Die Pandemie hat 2020 jedem viel abverlangt. Hat sie aber auch Dinge ins Rollen gebracht?
Martin Peuker: Die Corona-Krise hat den kulturellen Wandel in der Charité und besonders in der IT positiv beeinflusst und beschleunigt. Exemplarisch steht dafür die Entwicklung der Corona-App, die eine Entscheidungshilfe liefert, ob ein COVID-Test wegen möglicher Symptome sinnvoll ist. Sie wurde zur Vermeidung einer Überlastung der Ambulanzen entwickelt.
Wie hat sich die Zusammenarbeit dabei geändert?
Martin Peuker: Die Entwicklung der mittlerweile bundesweit genutzten App war zeitkritisch, was zu einem Pragmatismus führte, der wie selbstverständlich in die Nutzung neuer Arbeitsmethoden mündete. Es wurden cross-funktionale Teams, bestehend aus Ärzten, Pflegern und ITlern gebildet. Während der Konzeption wurde die Kundenperspektive gesucht und einfach gehandelt, statt endlos diskutiert. Erste Lösungen waren nicht optimal, aber die Philosophie eines 'Fail often, but fail early' wurde anstandslos adaptiert. Es entstand ein mutiger Umgang mit Fehlern.
Mit welchen Entwicklungen rechnen Sie künftig im Gesundheitswesen?
Martin Peuker: Die erwarteten Veränderungen im Gesundheitswesen sind umfassend und leiten einen weitreichenden Veränderungsprozess ein. Neue datengetriebene Unternehmen verändern den Gesundheitsmarkt sowie die beschleunigte digitale (R)Evolution des Gesundheitswesens. Beide erzeugen Druck auf die IT, weil es ein Ringen auf gleicher Ebene darstellt.
Was genau braucht es für eine radikale Veränderung des Gesundheitswesens in den nächsten Jahren?
Martin Peuker: Weitreichenden Datenaustausch, interoperable Daten, mündige Verbraucher sowie eine Änderung der Verhaltensweisen, denn Verbraucher werden durch digitale Tools beeinflusst.
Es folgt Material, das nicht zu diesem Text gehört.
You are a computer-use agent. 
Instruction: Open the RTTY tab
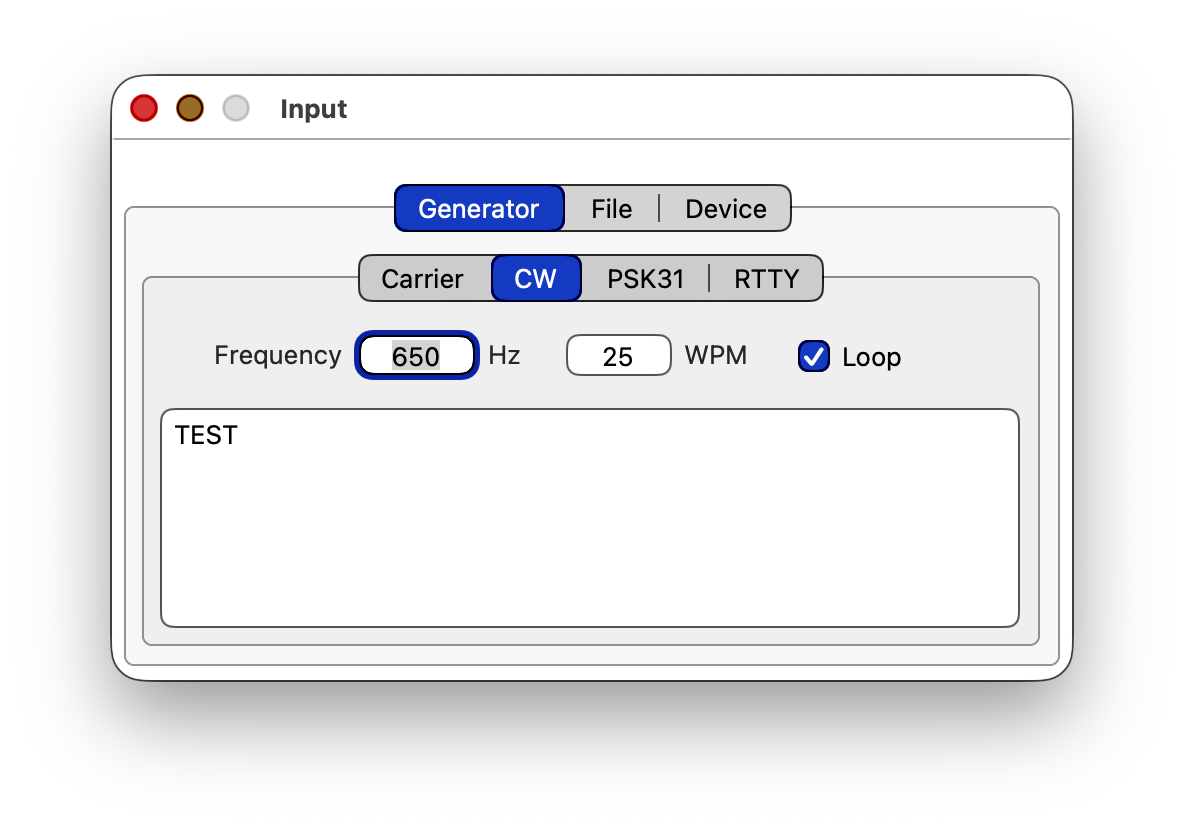pos(766,279)
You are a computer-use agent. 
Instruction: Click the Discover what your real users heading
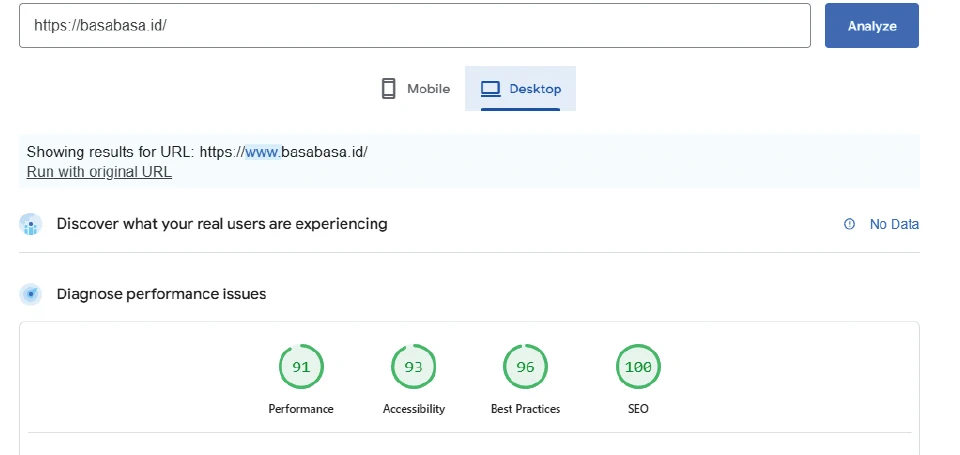point(222,224)
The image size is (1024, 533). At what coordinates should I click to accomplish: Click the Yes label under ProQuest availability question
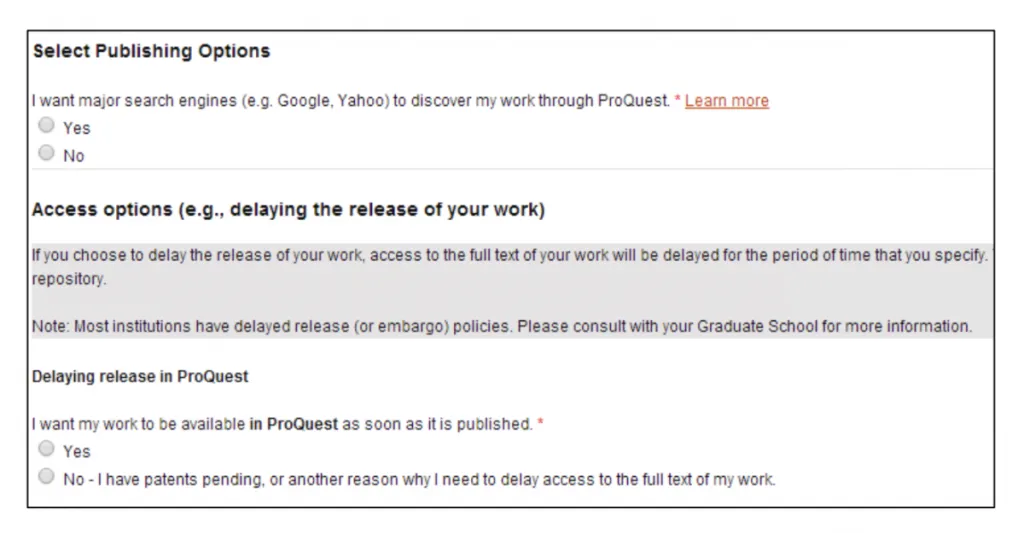(x=77, y=451)
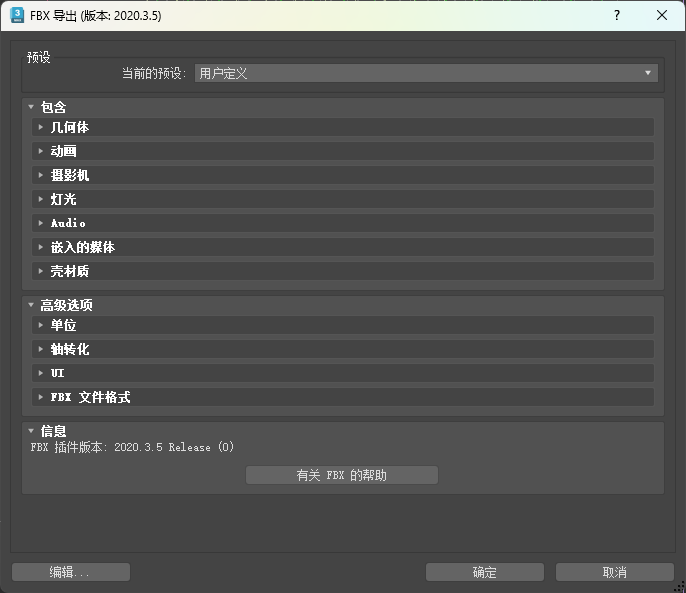The height and width of the screenshot is (593, 686).
Task: Click the 有关 FBX 的帮助 button
Action: point(342,475)

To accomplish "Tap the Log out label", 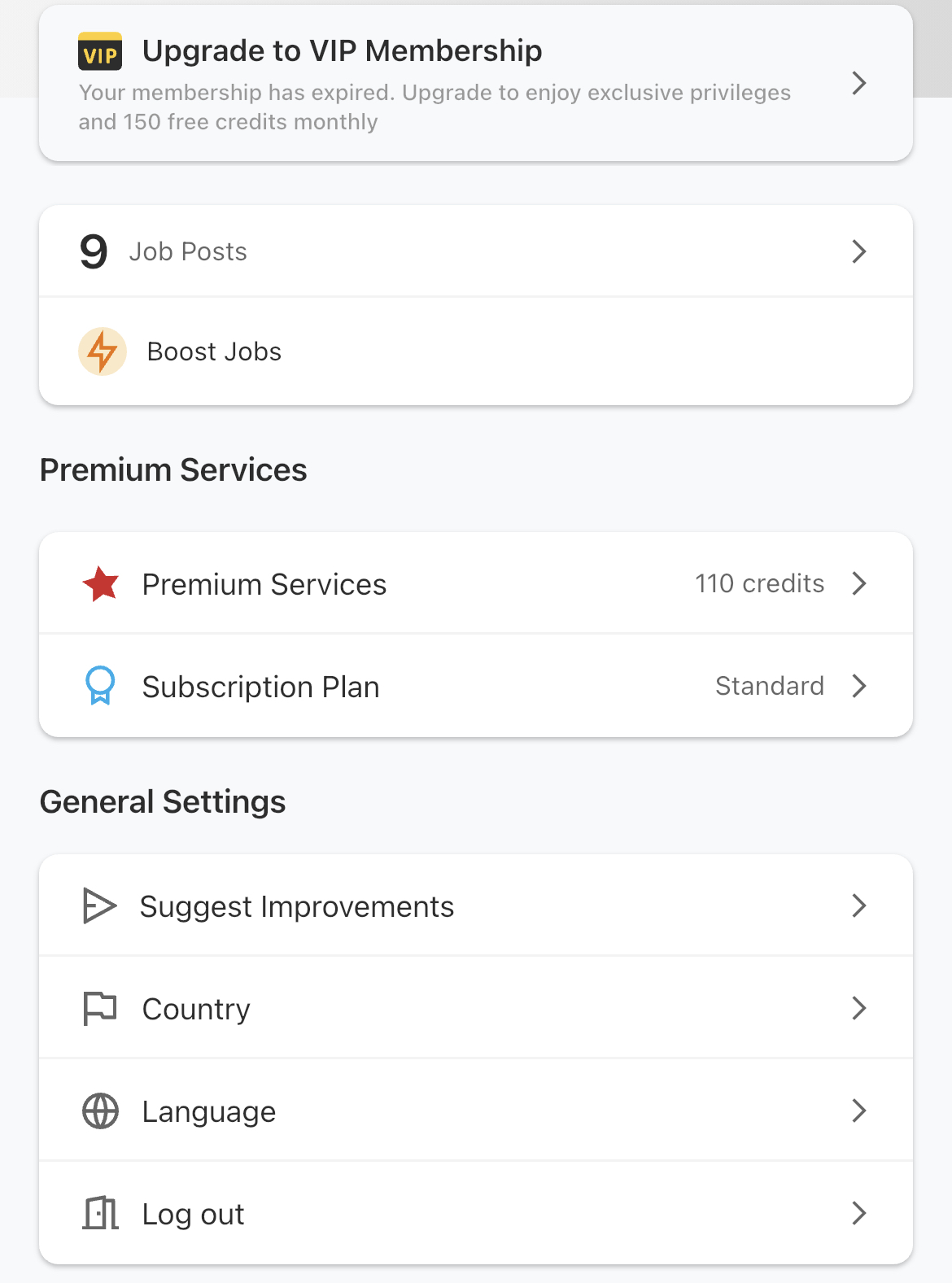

Diese Veränderungen sind nur zu schaffen, wenn wir unser Führungs- und Kulturverständnis nach vorne weiter modernisieren.
Als Universitätsklinikum betreut die Charité nicht nur Patienten, sondern ist auch Bildungs- und Forschungsstätte. Vor welchen Aufgaben steht die IT in diesem Spannungsfeld?
Martin Peuker: Die kulturelle Kernherausforderung der IT ist ein gleichzeitiges Bedienen der hochstandardisierten und auf effiziente Prozesse konditionierten Krankenversorgung einerseits und die auf hohe Freiheitsgrade und Innovationen pochende Forschung und Lehre andererseits. Zusätzlich wird dies durch die Digitalisierung überlagert. Die IT muss also klassisch und modern funktionieren und somit ein zeitgemäßes Two-Speed-IT Konzept ausprägen. Beides muss zusammen funktionieren, sonst funktioniert die Translation nicht.
Was heißt das für die Arbeitsorganisation und Führung?
Martin Peuker: Bisher hat sich die IT eher am Führungsmodell der Klinik orientiert: hierarchisch, wenig fehlertolerant, stark prozessual, mit dem Effekt, dass wir zwar hochperformant und -verfügbar sind, aber wenig Kreativität und Agilität zulassen. Der Anstoß zum Wandel kommt ganz besonders aus der Forschung, aber auch zunehmend aus der Klinik.
Was bedeutet das konkret für Ihre Rolle?
Martin Peuker: Aufgabe des CIO ist es jetzt, diesen Wandel nicht nur zuzulassen, sondern ganz bewusst voranzutreiben, mit dem Ziel, dass die modernen Arbeitsweisen aus Forschung und Lehre auch in der IT und idealerweise bei den Kunden der IT Einzug halten.